[Source extract — start]

Everything All The TIme
By: Eric Greenwood
Band of Horses' jangly twang is borne of heartache and hope- a wistful, atmospheric blend of weathered country blues and insurgent indie rock. Columbia native Ben Bridwell's voice is slathered in reverb, and it floats above a den of shimmering guitars. Neil Young has met Mr. Bridwell's turntable on more than one occasion, but the influence is proudly displayed, not smugly intoned. His soporific songs alternate between a mid-tempo sway and a slow, gritty rock. Both he and Matt Brooke are alumni of Seattle, Washington's Carissa's Weird (sic), whose fetishistic sad-core met an untimely end in 2003, allowing the duo to kick up the beats per minute, if only slightly.
Everything All the Time is an astoundingly seductive debut. Its elements will not be unfamiliar to fans of The Beach Boys, Palace Brothers, the aforementioned Neil Young, or even R.E.M, but Band of Horses manages to sidestep the trappings of regurgitation by producing songs that sound genuinely inspired. The chimey, arpeggiated undulation of the shrewdly-titled "The First Song" allows Bridwell to showcase his impossibly high-end, crystalline voice, which pushes the languorous music to peaks and valleys it otherwise wouldn't reach.
There's just enough clanging dissonance in "Wicked Grill" to offset the infectiousness of Bridwell's cadence. The music is certainly catchy, but not in a this-is-the-chorus kind of way. The arrangements are more spread out; the hooks are more subtle. Once the heartbreaking majesty of "The Funeral" kicks in you're a goner. It's one of those songs that just floors you the moment the guitars surge. Chills, hair standing on end, the works. It's a passive aggressive anthem of stoicism and restraint with lyrics that wield as much power as the music. When Bridwell ekes out "at every occasion I am ready for the funeral", his voice betrays a level of insight you just can't fake.

[Source extract — finish]
[Dataset entries — start]

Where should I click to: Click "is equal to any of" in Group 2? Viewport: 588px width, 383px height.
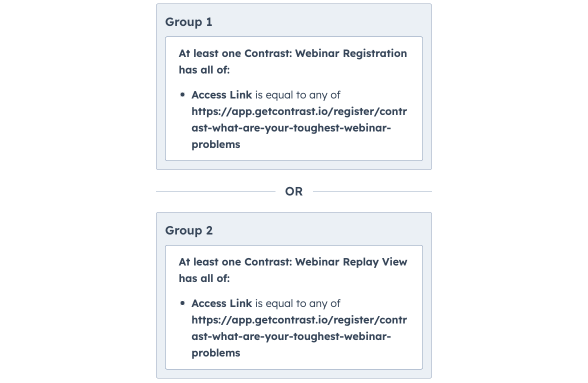[298, 303]
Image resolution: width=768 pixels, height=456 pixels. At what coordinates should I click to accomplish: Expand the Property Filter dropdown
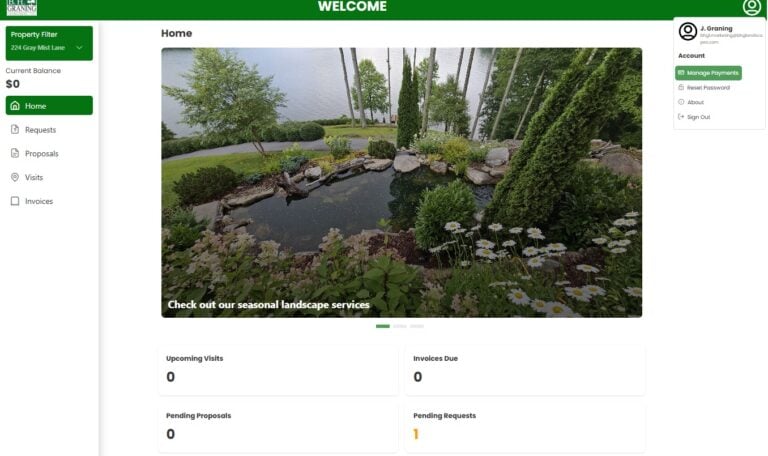(x=49, y=43)
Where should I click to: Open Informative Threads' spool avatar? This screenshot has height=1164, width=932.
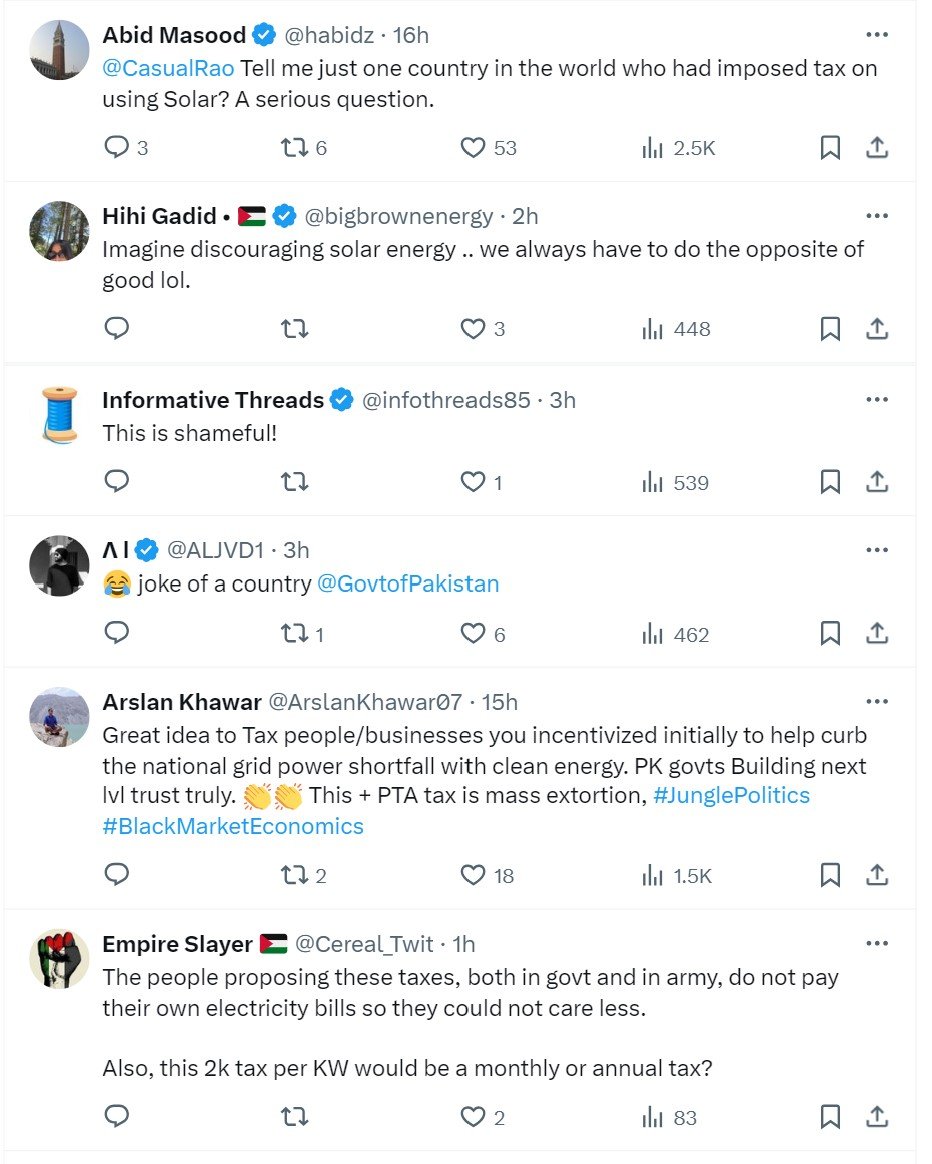(59, 415)
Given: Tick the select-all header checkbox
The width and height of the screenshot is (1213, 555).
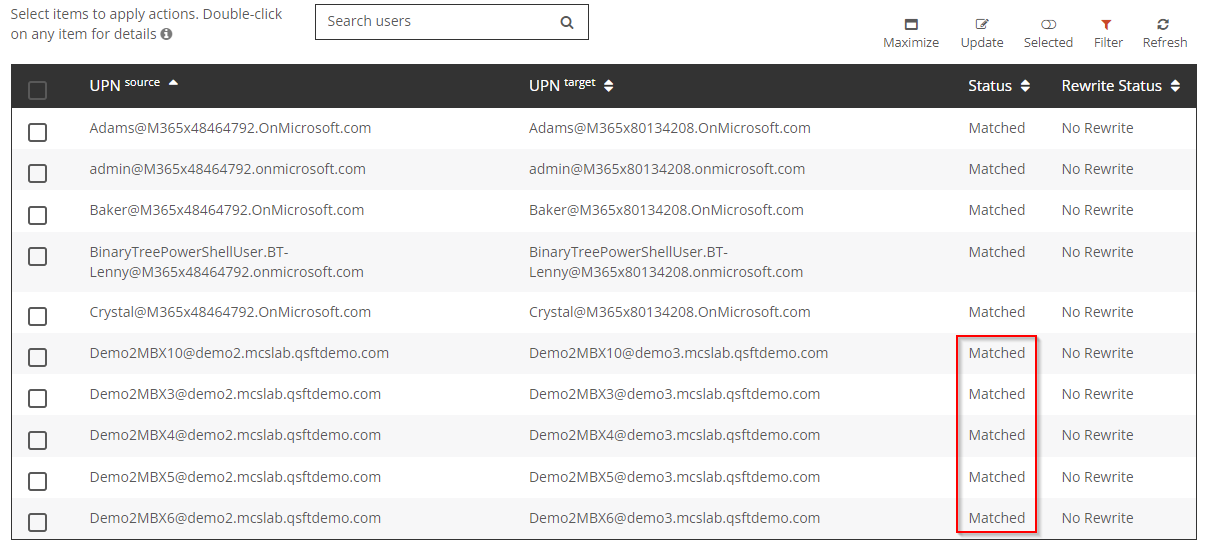Looking at the screenshot, I should click(37, 91).
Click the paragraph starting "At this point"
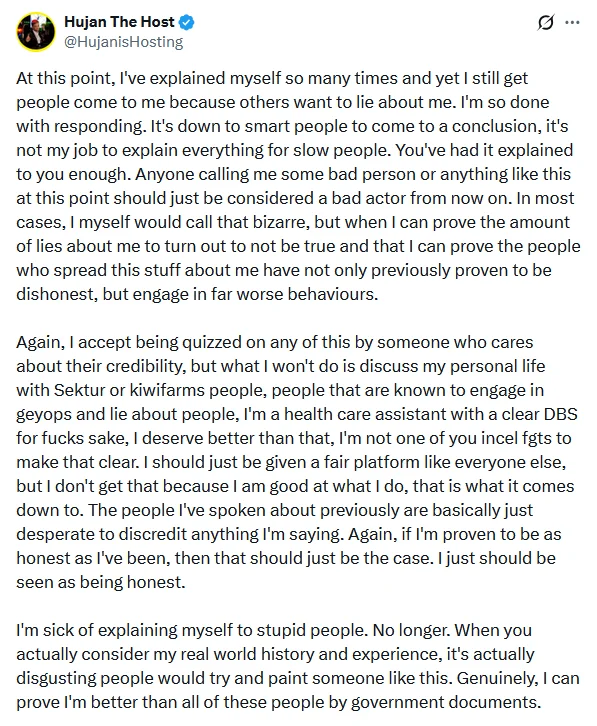Viewport: 597px width, 726px height. coord(298,186)
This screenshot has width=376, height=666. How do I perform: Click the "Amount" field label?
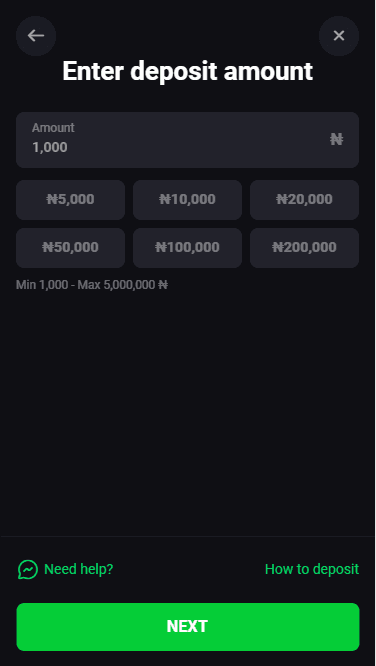[x=53, y=127]
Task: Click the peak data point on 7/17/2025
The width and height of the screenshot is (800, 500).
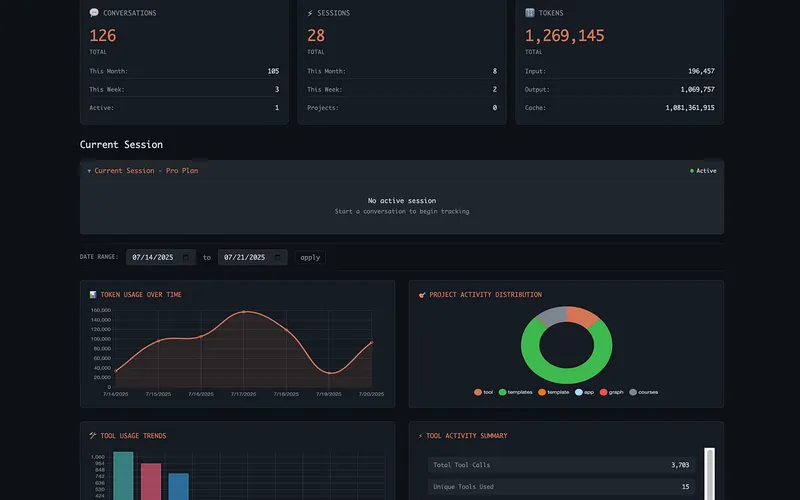Action: 244,312
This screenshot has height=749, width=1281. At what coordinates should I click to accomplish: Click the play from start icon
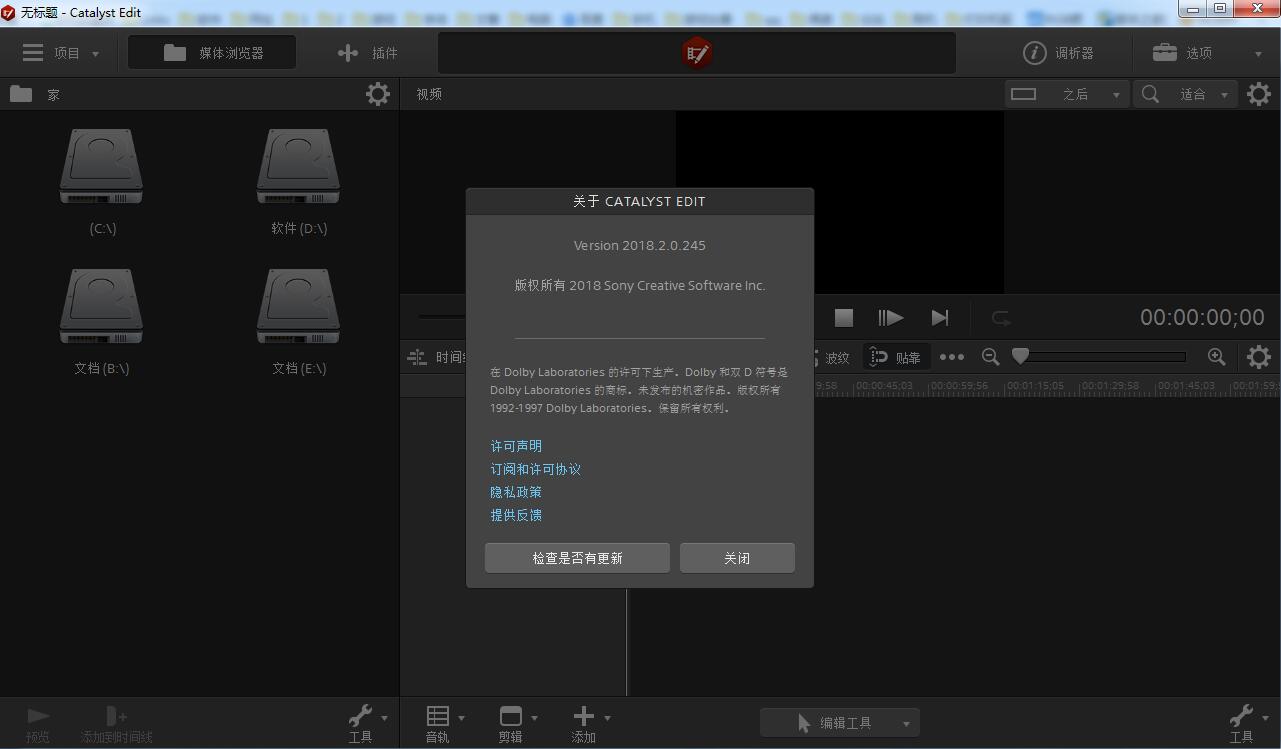pos(890,317)
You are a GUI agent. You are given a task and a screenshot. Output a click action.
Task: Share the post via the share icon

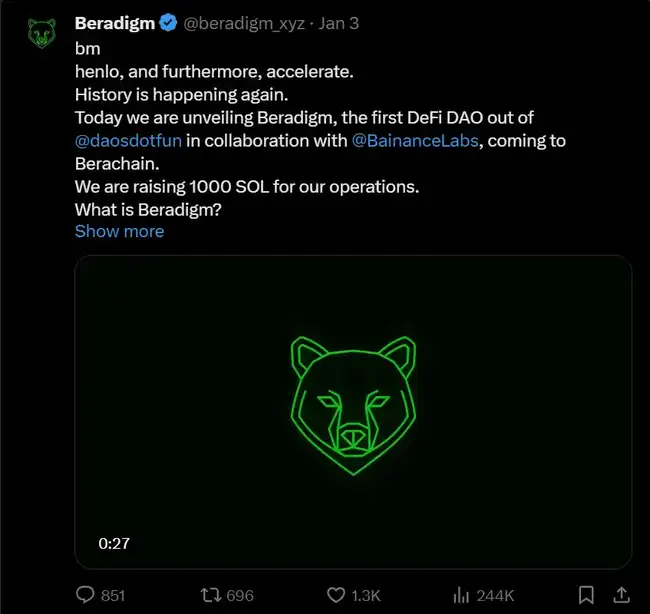coord(621,594)
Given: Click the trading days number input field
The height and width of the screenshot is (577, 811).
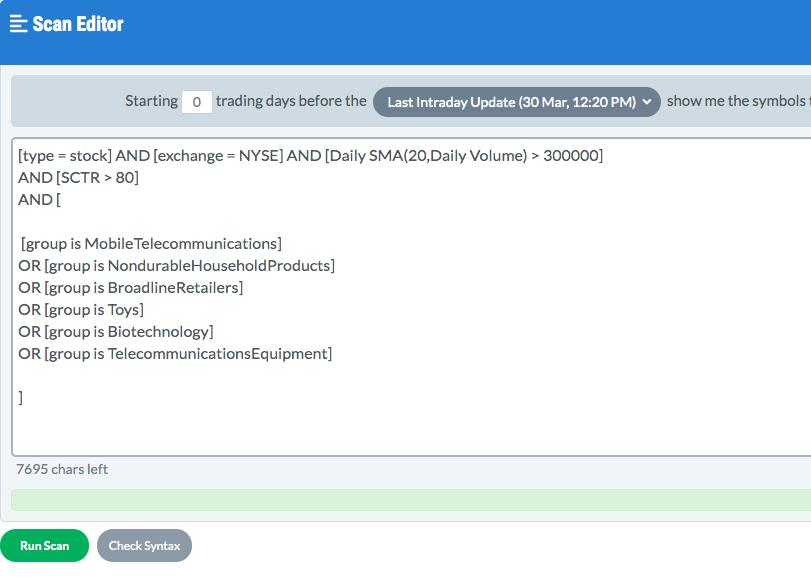Looking at the screenshot, I should (x=197, y=102).
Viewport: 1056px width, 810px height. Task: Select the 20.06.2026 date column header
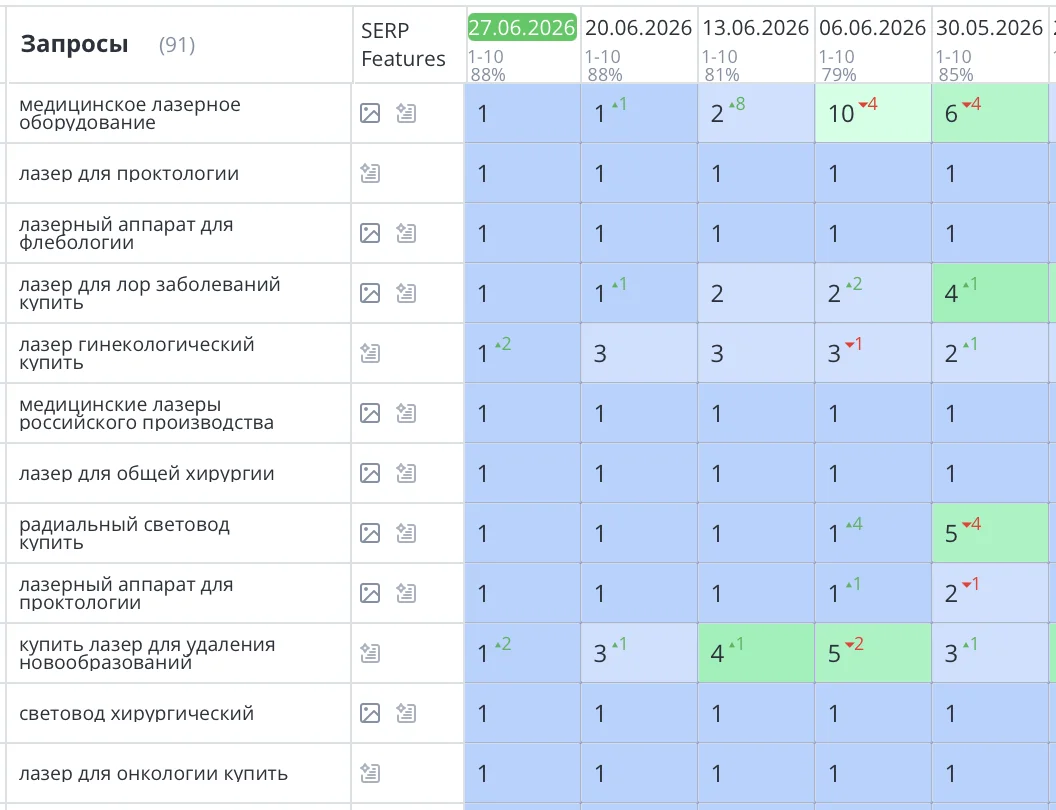(638, 28)
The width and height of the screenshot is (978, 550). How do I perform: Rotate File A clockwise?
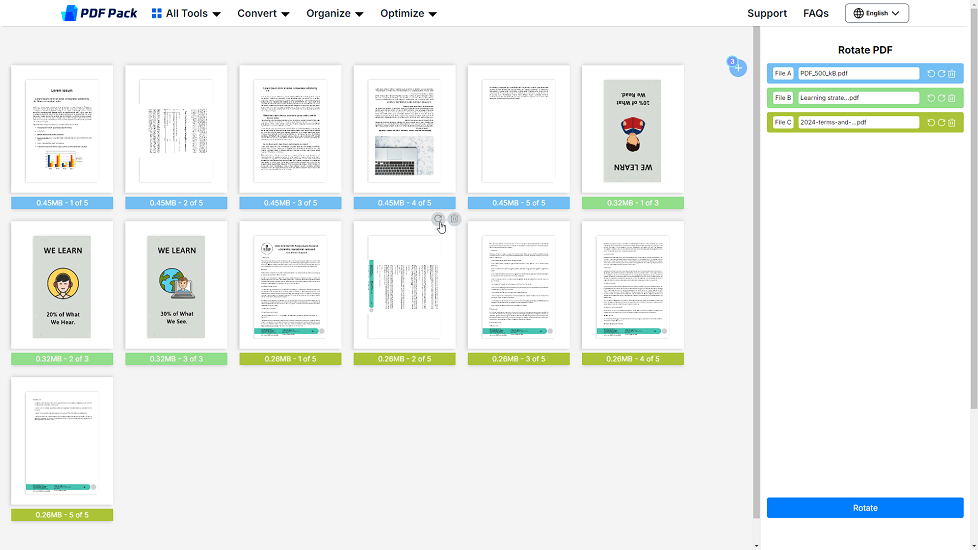[941, 74]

[Dataset entries — finish]

Exercises to complete -
A: Which acts does the album review say fans will find the debut's elements familiar to? List every one.
B: Answer from the album review:
(i) Where is Ben Bridwell a native of?
(ii) In what year did Carissa's Weird come to an end?
(iii) Which song does the review describe as shrewdly titled?
C: According to the album review, how does Band of Horses avoid the trappings of regurgitation even though its elements are familiar?

Solutions to the tasks -
A: The Beach Boys, Palace Brothers, Neil Young, R.E.M.

B:
(i) Columbia
(ii) 2003
(iii) "The First Song"

C: The band sidesteps the trappings of regurgitation by producing songs that sound genuinely inspired.